Passados vinte anos de sua morte, o legado deixado por Cobain e pelo Nirvana é amplo: a banda não só popularizou o grunge – gênero que continua a influenciar o rock moderno, principalmente o indie rock, apesar de a maioria de suas bandas ter se separado ou desaparecido no final da década de 1990 – como também estabeleceu a viabilidade comercial e cultural do rock alternativo em geral. Segundo Stephen Thomas Erlewine, editor sênior do Allmusic, a descoberta do Nirvana “não eliminou o underground”, mas “simplesmente lhe deu mais exposição”. O legado musical deixado pelo Nirvana é indiscutível, mas Kurt foi além.
Mesmo após sua morte, a música de Kurt, assim como ele próprio, continuou a inspirar pessoas ao redor do mundo. Cobain é tido como herói e ídolo de muitos jovens por conta de suas letras, que tendem a expressar, na maioria das vezes, frustração, raiva, depressão e medo. Ele é considerado, até hoje, um dos músicos de rock mais famosos da história da música alternativa.
“Além da música, o legado de Kurt estende-se ao ‘estilo’. Pouco banho, corpos magrelos, cabelo desgrenhado, camisa xadrez, All Star, jeans surrado.
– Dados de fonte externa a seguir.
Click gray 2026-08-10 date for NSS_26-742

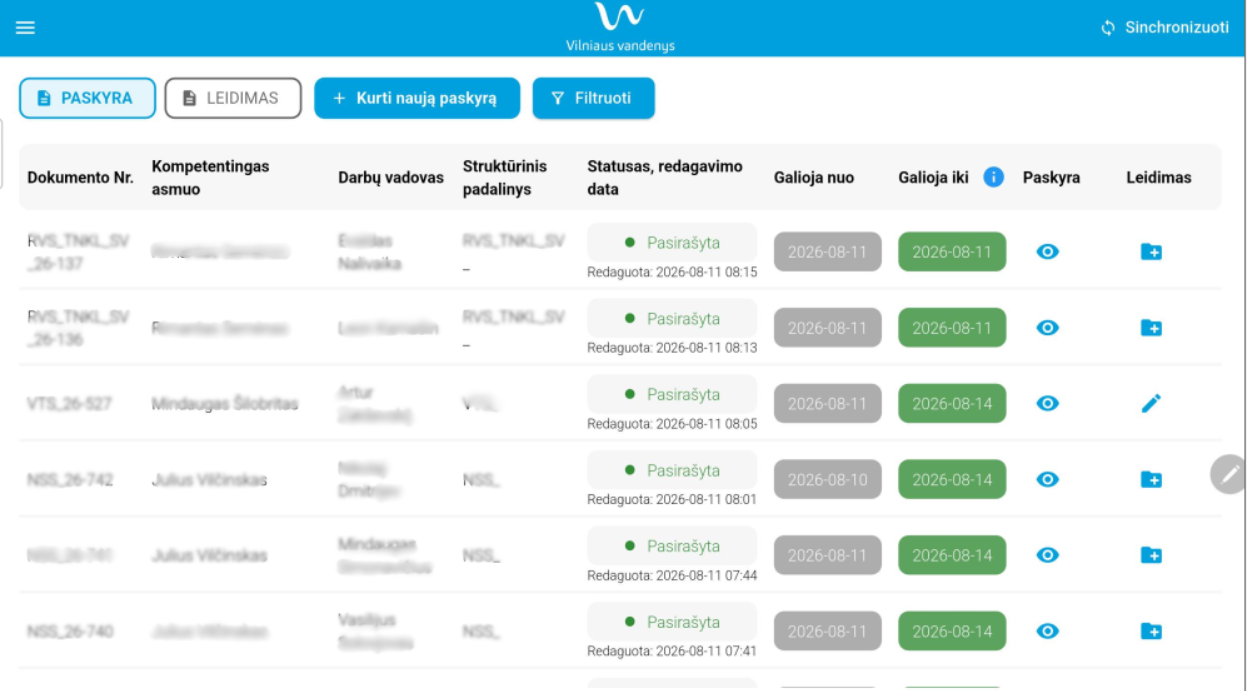click(828, 480)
Essa estética dominou a década de 90 e, até hoje, é reproduzida pelos fãs da banda. Além disso, as letras tristes e melancólicas despertaram atenção para a “depressão” e “dramas” adolescentes. Quando o Kurt suicidou-se, muitos pais passaram a dar uma atenção maior aos filhos. Kurt também foi um dos primeiros caras do rock a verbalizar ser contrario ao machismo e homofobia.”, afirma Luciana Rabassallo.
Kurt foi um meio, uma forma, uma alternativa. Um meio autêntico e barulhento. Uma forma de expressar a angústia, a tristeza e a insatisfação de uma geração. Geração que, através da música, do rock alternativo, do grunge, do Nirvana, de Kurt, teve voz. E que voz!